Optimization of metH expression platform performance. (a) Mutations introduced into the metH* platform to repress read through transcription at low effector concentration. Wild-type sequence is highlighted in cyan and mutations [P1(−1), P1(−2) and P1(−3)] in orange. The yellow box denotes the switching sequence. (b) In vitro transcription of xpt/metH* and P1 mutants. The percentage read through product (%RT) in the absence and presence of 1 µM guanine are shown along with the DR. (c) Full titrations of four chimeras of the metH^‡ expression platform [xpt, xpt(C74U), tetracycline, sahH] titrated with their cognate effector ligands. The data points represent the average of three independent titrations.

Figure 6.

In vivo characterization of pbuE* and metH^‡ chimeric riboswitches. (a) Quantification of induction of GFPuv expression as a function of 2AP concentration in a defined medium.
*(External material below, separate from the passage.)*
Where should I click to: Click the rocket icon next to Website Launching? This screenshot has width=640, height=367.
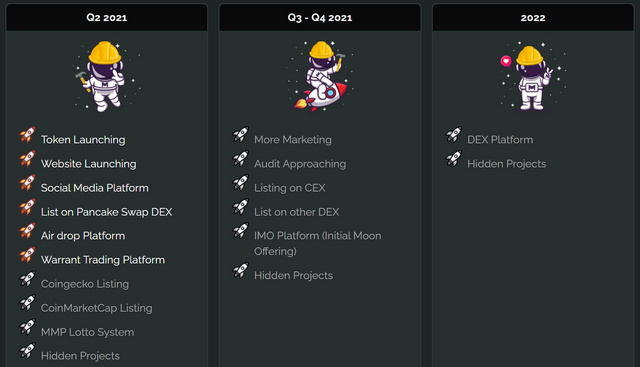coord(27,159)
The induction factor represents the fold increase in normalized GFP expression of the reporter under control of a riboswitch over the same riboswitch under no ligand conditions. Data was fit to a two-state model and plotted as a function of 2AP to yield the EC₅₀. The U89A mutation (blue diamonds) is a mutant that is defective in 2AP binding as a negative control. (b) Induction of GFP expression by the pbuE/pbuE* chimera (‘8U’, blue) and uridine-rich tract mutations (5U, 6U and 7U). (c) The same series of experiments performed with xpt(C74U)/pbuE* chimeras. The pink triangles represent a U51C mutant of xpt(C74U)/pbuE* that is deficient in ligand binding. (d) Activity of the xpt(C74U)/metH chimera (black) and the ‘CTS’ mutant (blue). Nonbinding mutants are denoted in green and pink as negative controls. The data presented is the average of at least three independent experiments and the standard deviation of the average value is represented as the error bars.